What else to watch at the meeting:

  • A vote to consider a proposal codifying procedures for the FCC to meet a one-year deadline to approve new tech, which Pai says will encourage the development of innovative products.
  • Questions for the chairman on the news that he and his staff are under an investigation from the agency's independent watchdog over whether they made choices in order to aid the right-leaning Sinclair Broadcast Group.

Separately: The FCC's net neutrality repeal is set to become official today. The fight isn't over though, as Axios' Kim Hart reports, with possibilities remaining for a court challenge or congressional reinstatement.

Airbnb joins with Sacramento in NBA All-Star bid

Included in Sacramento's bid to host the 2022 or 2023 NBA All-Star Game is a pledge from Airbnb to help out with housing out-of-towners.

The details: As part of the city's effort, Airbnb said it would set up an "All-Star ambassador" program to encourage the 115,000 Airbnb users in Sacramento to open their homes as well as with Sacramento Kings season ticket holders.

  • Sacramento would also look to bring in cruise ships to augment its standard housing, a technique used at the Rio Olympics.

Why it matters: While Airbnb regularly organizes accommodations for cities hosting large events, this is the first time the company has joined a team in their bid for a major sporting event.

Patent watch: Apple aims to count calories doing yoga

A man demonstrating advanced yoga poses. Photo: Creative Touch Imaging Ltd. / NurPhoto via Getty Images

Ever wonder how many calories you are burning doing yoga? Well Apple has applied for a patent for a means of doing just that.

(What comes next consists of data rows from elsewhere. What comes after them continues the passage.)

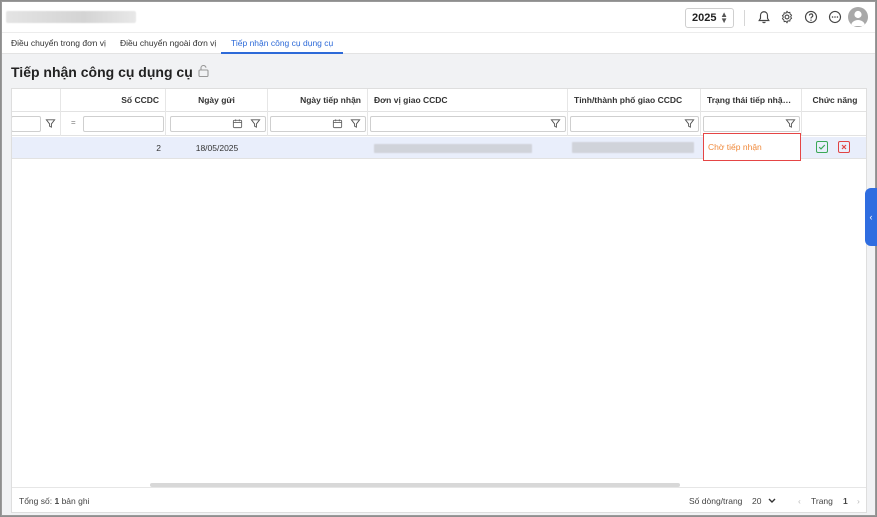 This screenshot has width=877, height=517. I want to click on col-header-tinh-thanh-pho: Tỉnh/thành phố giao CCDC, so click(634, 100).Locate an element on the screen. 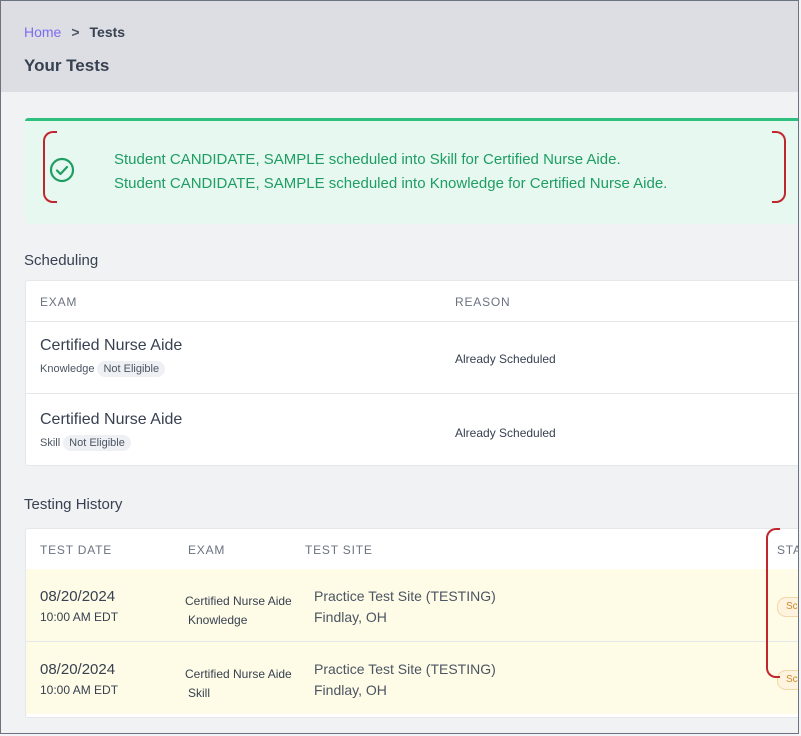 The width and height of the screenshot is (801, 736). breadcrumb-home-link: Home is located at coordinates (42, 32).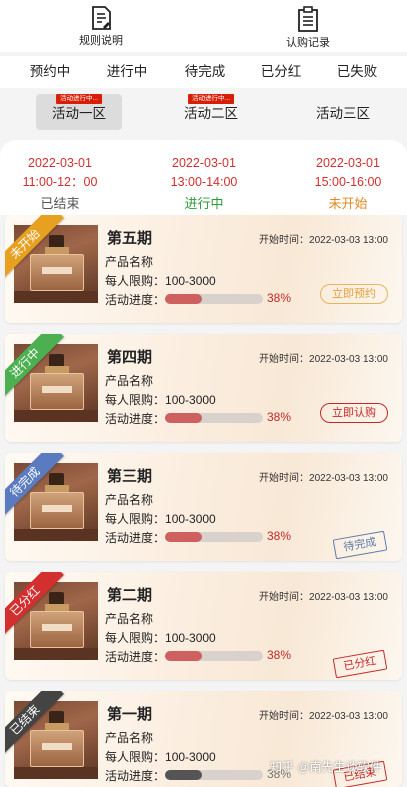 The width and height of the screenshot is (407, 787). What do you see at coordinates (360, 545) in the screenshot?
I see `pending-stamp: 待完成` at bounding box center [360, 545].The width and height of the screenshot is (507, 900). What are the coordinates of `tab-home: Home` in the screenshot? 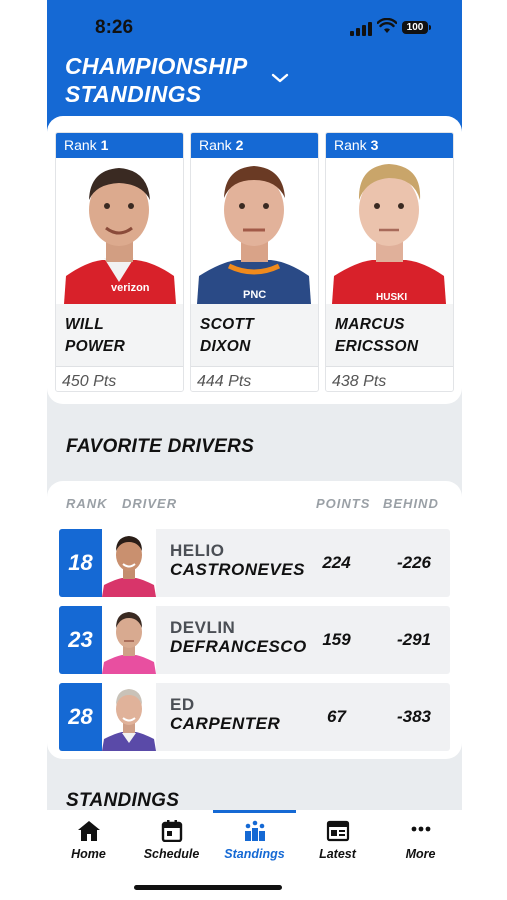 It's located at (88, 840).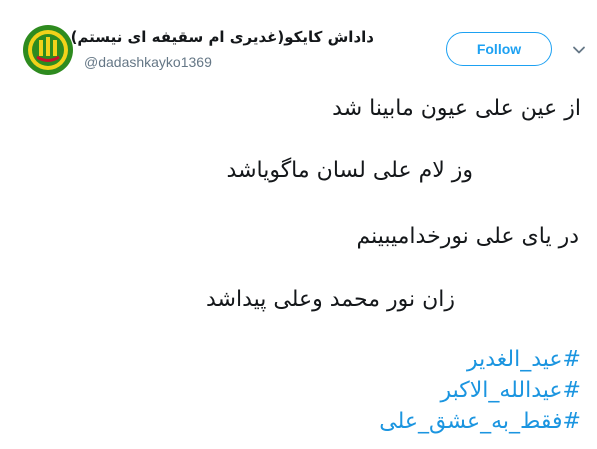 The height and width of the screenshot is (449, 597). What do you see at coordinates (350, 170) in the screenshot?
I see `tweet-text-line: وز لام علی لسان ماگویاشد` at bounding box center [350, 170].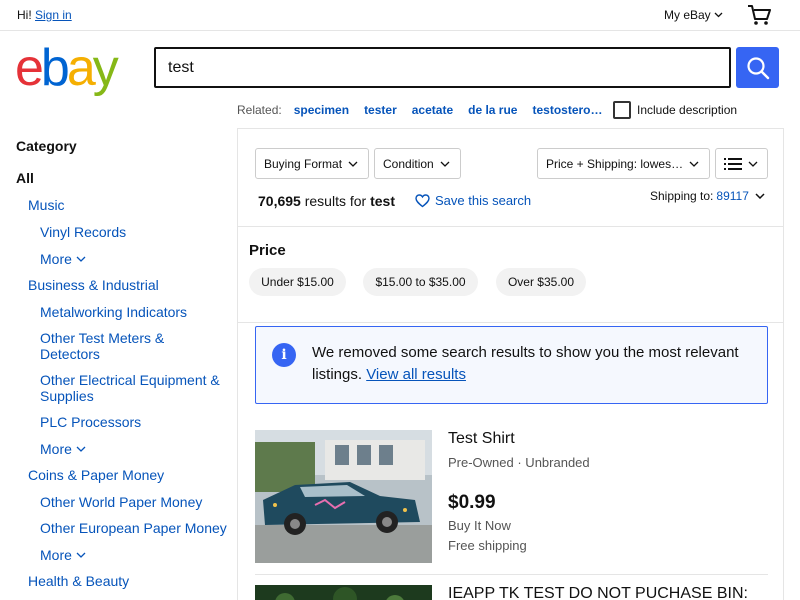 This screenshot has height=600, width=800. What do you see at coordinates (420, 282) in the screenshot?
I see `price-15-to-35: $15.00 to $35.00` at bounding box center [420, 282]. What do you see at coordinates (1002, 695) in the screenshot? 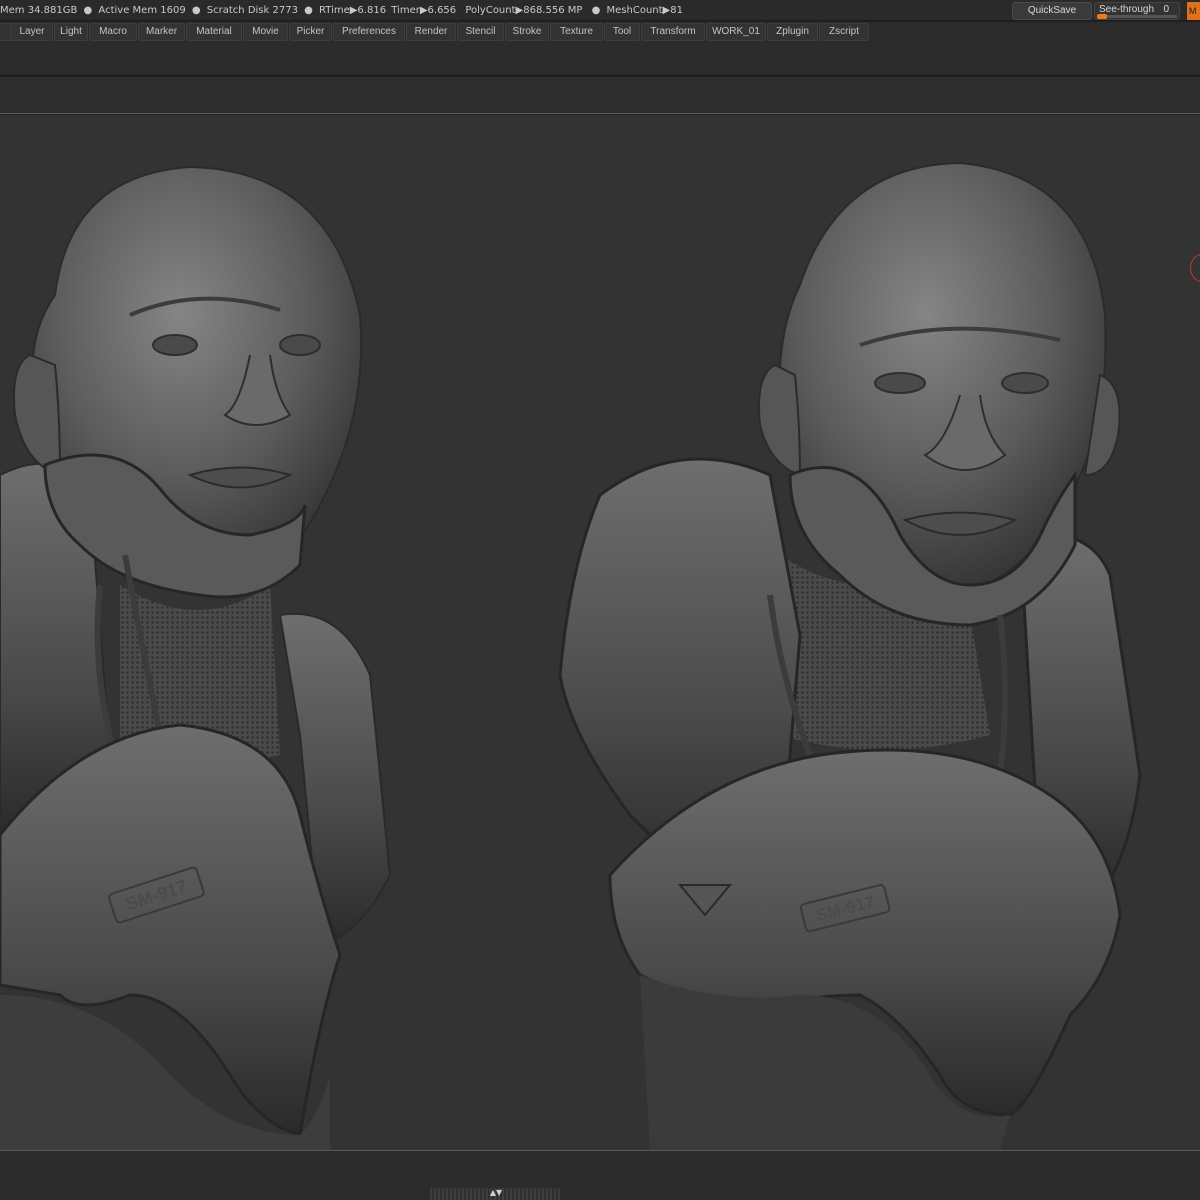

Apple's proposal suggests using a heart-rate sensor, a thermometer to measure ambient temperature and motion-sensing.

Why it matters: The pitch for Apple Watch is being able to measure your exercise, whatever it is. And people hate it when their form "doesn't count."

From Apple's filing:

"A motion sensing module can collect user's motion data. In some embodiments, a hot yoga session can be detected based on measured ambient temperature. In some embodiments, a yoga type can be detected based on the motion data. In some embodiments, an energy expenditure model can be applied based on the determined yoga type."
Take Note

On Tap

Trading Places

  • Twitter has re-hired Lara Cohen to head global partnerships, per Variety.
  • Elon Musk is leaving the board of OpenAI to avoid potential future conflicts with Tesla's artificial intelligence work, but he will remain a donor and advisor.